Josh and Bobby force Eva to hack up Delvin's corpse when Sam cannot, leaving Eva distraught. Josh and Bobby, both losing their hair to radiation sickness, shave their heads. Mickey informs Eva that there is another way out of the shelter, through the septic tank to the sewer. Eva tries to retrieve the gun, but cannot get past the pair. She finds Marilyn's corpse, the two having beaten her to death. Eva notices her hair is falling out and realizes she is also sick; the shelter is not protecting them from the outside because of the broken door. Eva sends Sam to retrieve the gun while she cuts the power to distract Bobby and lures Josh away with the promise of sex. Josh grows suspicious and tries to rape Eva, but she fights him off with help from Adrien. Sam retrieves the gun, but as Bobby, Josh, Eva, and Adrien yell instructions at him to give the gun to them, Sam shoots and kills Adrien, perhaps as a result of jealousy over Eva's affections for Adrien. Josh brutally beats Sam. Bobby turns on Josh and is about to shoot him when Eva cuts his throat with a tin can lid. Eva frees Mickey, who shoots Josh. As his final act, Josh smashes an oil lamp, setting himself alight and causing a fire in the shelter. While Sam and Mickey attempt to put out the blaze, Eva chooses to escape. Eva recovers the biohazard suit and locks herself into the safe room, leaving Mickey and Sam trapped inside the burning shelter.

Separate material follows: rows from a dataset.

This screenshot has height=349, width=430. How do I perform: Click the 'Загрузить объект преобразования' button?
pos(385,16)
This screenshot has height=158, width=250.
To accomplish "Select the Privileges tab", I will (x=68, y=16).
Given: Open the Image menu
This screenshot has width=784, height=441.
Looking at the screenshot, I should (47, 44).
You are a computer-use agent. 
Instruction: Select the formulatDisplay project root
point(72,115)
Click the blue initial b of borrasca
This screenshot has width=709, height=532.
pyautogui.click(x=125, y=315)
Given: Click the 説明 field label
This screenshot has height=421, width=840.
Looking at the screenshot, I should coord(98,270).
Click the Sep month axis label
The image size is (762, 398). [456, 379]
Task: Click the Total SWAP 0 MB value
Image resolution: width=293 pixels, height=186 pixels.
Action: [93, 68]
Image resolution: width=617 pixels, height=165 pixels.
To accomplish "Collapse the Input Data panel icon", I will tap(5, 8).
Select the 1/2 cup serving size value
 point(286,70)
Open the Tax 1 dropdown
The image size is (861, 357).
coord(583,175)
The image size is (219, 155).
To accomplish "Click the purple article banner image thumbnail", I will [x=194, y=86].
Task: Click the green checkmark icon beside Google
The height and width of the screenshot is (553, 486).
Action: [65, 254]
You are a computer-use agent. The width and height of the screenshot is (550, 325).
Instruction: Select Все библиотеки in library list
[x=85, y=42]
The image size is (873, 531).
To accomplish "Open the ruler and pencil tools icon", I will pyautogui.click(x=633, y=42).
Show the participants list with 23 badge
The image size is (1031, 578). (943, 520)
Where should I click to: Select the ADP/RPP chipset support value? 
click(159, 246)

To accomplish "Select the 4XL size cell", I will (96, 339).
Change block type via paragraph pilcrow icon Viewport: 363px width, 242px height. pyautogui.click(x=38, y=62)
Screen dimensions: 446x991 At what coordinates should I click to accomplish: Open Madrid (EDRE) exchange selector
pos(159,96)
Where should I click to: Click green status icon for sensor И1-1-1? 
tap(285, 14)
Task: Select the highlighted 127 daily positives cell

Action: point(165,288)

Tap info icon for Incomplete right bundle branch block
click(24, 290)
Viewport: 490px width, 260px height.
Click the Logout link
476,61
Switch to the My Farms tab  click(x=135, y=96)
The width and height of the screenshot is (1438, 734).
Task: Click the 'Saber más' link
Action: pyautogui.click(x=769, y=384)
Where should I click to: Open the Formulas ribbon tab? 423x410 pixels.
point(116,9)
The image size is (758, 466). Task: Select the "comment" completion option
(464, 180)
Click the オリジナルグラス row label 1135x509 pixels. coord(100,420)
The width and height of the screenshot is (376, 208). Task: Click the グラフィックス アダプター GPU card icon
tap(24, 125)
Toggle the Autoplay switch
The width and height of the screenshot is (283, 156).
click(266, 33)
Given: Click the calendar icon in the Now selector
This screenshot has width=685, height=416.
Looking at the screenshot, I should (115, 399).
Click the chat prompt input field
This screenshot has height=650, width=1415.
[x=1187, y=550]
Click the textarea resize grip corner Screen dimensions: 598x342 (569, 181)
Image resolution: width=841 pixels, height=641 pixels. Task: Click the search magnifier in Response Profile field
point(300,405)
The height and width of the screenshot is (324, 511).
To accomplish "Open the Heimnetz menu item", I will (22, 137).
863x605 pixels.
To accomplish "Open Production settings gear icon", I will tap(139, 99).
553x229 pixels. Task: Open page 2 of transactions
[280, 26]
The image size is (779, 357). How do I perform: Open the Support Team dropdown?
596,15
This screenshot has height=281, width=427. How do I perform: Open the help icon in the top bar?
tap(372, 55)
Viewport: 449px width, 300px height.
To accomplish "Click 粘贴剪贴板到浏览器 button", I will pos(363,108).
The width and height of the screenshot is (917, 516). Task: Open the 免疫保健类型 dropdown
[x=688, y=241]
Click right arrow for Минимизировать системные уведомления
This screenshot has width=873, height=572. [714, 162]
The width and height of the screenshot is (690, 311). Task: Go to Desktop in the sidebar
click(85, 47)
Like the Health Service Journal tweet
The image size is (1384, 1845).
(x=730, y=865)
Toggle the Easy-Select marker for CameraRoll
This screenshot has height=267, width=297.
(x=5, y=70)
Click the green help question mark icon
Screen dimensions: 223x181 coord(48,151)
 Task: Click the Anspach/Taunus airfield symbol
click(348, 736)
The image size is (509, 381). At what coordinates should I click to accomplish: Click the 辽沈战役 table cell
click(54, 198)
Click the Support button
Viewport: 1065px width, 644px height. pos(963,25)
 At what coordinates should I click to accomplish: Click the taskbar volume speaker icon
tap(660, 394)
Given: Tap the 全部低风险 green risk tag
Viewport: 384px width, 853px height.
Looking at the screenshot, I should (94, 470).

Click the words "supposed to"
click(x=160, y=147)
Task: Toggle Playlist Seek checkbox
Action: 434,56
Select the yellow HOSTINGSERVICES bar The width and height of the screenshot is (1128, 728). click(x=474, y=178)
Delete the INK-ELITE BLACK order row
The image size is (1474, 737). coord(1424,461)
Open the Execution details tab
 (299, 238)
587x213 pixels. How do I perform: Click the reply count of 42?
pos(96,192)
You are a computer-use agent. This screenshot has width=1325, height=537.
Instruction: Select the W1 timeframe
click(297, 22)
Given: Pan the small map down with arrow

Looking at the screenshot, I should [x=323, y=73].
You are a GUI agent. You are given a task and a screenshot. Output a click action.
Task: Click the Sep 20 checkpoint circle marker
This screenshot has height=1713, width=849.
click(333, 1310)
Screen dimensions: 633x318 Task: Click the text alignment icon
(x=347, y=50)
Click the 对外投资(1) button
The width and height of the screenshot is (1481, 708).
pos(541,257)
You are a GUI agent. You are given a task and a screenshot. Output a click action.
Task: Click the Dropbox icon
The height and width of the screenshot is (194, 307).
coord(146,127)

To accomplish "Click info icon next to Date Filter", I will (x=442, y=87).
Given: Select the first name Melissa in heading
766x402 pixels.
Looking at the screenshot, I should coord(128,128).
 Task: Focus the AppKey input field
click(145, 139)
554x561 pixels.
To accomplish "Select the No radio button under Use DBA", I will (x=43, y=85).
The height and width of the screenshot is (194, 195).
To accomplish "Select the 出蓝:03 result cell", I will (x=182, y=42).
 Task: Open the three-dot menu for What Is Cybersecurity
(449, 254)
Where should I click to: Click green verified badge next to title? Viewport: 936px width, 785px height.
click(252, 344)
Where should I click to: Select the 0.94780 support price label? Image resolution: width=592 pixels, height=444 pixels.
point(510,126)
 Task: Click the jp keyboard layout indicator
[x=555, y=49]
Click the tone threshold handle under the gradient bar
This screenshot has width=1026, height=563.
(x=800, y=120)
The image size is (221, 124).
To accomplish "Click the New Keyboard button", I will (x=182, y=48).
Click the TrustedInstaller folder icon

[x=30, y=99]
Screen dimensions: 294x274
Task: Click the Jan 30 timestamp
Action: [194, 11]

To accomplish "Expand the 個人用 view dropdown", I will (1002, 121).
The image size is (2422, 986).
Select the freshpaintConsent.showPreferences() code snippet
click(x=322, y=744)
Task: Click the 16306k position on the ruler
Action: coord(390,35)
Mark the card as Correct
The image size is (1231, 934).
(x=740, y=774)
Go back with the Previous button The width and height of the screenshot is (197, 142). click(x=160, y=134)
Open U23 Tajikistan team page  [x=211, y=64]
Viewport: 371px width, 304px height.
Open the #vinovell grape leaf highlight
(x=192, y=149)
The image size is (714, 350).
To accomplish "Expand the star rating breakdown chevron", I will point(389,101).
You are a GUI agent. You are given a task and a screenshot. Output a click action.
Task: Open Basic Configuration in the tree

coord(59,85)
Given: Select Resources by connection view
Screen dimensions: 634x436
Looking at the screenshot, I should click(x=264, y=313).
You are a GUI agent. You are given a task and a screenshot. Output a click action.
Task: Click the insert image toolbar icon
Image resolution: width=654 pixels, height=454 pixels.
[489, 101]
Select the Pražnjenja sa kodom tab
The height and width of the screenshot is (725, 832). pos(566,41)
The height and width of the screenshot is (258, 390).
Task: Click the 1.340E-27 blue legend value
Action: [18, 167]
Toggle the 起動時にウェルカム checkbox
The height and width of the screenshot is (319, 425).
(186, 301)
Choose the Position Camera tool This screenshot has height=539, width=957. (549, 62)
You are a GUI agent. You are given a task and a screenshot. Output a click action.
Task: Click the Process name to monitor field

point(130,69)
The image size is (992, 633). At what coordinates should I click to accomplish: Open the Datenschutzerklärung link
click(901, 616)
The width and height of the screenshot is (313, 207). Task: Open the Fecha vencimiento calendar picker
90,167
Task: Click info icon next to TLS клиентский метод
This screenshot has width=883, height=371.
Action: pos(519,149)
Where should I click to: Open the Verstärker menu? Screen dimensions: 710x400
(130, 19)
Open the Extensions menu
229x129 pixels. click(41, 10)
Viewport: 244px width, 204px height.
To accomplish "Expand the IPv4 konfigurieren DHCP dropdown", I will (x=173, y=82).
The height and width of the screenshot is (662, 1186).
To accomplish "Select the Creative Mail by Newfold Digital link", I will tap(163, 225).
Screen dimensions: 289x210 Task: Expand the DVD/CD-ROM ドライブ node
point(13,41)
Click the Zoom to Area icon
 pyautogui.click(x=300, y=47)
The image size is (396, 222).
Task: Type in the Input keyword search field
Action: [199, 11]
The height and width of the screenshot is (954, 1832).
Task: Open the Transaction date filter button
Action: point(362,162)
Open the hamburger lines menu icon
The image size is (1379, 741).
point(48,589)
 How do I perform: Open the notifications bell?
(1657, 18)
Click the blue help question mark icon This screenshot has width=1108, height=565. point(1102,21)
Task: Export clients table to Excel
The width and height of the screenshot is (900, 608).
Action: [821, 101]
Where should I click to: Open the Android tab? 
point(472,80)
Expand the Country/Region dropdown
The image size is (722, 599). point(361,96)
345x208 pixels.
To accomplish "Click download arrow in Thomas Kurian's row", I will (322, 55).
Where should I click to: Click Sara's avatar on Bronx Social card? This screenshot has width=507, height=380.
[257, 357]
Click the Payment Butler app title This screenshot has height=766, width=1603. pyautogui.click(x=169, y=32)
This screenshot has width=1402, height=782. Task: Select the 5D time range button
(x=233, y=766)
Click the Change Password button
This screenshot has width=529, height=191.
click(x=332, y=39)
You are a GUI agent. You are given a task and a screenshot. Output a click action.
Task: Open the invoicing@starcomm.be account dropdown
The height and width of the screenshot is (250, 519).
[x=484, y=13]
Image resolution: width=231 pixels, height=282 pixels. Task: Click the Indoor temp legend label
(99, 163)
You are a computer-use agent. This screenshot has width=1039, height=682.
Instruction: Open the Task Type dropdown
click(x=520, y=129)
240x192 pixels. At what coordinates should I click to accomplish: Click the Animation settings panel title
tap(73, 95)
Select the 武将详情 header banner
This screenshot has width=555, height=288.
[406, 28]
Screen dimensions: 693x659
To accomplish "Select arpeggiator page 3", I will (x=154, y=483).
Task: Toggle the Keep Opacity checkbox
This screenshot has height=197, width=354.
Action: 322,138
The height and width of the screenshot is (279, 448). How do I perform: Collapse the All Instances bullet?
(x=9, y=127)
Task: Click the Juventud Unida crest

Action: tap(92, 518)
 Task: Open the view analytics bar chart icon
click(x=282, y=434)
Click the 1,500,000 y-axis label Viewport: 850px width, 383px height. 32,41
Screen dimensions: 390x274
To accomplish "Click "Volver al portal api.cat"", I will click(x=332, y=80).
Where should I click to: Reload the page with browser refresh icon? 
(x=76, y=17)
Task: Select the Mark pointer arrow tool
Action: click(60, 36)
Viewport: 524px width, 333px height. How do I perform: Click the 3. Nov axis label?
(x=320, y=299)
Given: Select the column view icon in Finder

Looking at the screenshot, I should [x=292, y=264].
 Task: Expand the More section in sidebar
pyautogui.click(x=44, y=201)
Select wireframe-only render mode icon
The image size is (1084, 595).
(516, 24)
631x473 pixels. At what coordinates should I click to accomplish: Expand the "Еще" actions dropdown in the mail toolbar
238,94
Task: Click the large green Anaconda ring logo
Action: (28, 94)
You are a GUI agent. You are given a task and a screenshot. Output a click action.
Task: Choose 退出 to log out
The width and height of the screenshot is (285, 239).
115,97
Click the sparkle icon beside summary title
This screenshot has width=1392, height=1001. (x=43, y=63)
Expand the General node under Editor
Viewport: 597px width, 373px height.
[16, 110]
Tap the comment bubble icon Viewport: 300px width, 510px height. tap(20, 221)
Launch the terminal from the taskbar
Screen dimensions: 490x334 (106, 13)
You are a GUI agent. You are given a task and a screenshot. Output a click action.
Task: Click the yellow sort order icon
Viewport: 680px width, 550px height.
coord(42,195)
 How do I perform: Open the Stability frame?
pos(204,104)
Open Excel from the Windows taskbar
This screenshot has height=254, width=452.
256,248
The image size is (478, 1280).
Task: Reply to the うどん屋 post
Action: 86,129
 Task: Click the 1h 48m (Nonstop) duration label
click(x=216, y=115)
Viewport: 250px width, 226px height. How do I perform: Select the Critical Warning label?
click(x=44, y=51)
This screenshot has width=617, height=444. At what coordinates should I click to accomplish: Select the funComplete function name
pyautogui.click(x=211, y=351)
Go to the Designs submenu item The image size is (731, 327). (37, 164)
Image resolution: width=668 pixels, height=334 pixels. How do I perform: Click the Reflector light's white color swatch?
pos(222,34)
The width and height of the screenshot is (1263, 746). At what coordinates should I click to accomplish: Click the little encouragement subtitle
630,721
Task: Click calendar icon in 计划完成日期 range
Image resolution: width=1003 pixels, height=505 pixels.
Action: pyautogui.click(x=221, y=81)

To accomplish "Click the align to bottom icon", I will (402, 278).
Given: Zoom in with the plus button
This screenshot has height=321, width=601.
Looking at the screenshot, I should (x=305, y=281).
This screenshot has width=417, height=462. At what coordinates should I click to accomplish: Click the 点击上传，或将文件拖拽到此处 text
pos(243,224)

Breaking through the toilet into the septic tank below, Eva drops into the tank and finds a ladder to the street. She emerges into the remains of the city and stares blankly at the total devastation. This ending is open to a variety of interpretations.

==Cast==

- Lauren German as Eva
- Michael Biehn as Mickey
- Milo Ventimiglia as Josh
- Courtney B. Vance as Delvin
- Ashton Holmes as Adrien
- Rosanna Arquette as Marilyn
- Iván González as Sam
- Michael Eklund as Bobby
- Abbey Thickson as Wendi
- Jennifer Blanc as Liz

==Production==
The film is based on a script by the screenwriting duo of Karl Mueller and Eron Sheean. Director Xavier Gens cast Lauren German, Milo Ventimiglia, Michael Biehn and Rosanna Arquette in leading roles for the film. The film was shot in the Millennium Centre and the Manitoba Production Centre in Winnipeg, Manitoba.

==Release==
The Divide was released theatrically by Content Films. After its premiere at Austin's South by Southwest Film Festival, the U.S. rights were quickly picked up by Anchor Bay.

==Reception==
As of May 2023, the film has a 26% approval rating at Rotten Tomatoes and an average rating of 4.4/10 based on 58 reviews. Nigel Floyd of Time Out wrote, "Its nihilism feels cynical rather than authentically bleak, and the increasingly histrionic scenes start to resemble an indulgent actors' workshop that has spun out of control." David DeWitt of The New York Times wrote that the film is well-made and has good performances, but it "fails miserably" because the only reason to continue watching it is to see how depraved the characters become.

==Soundtrack==
The score was composed by guitarist and music producer Jean-Pierre Taieb.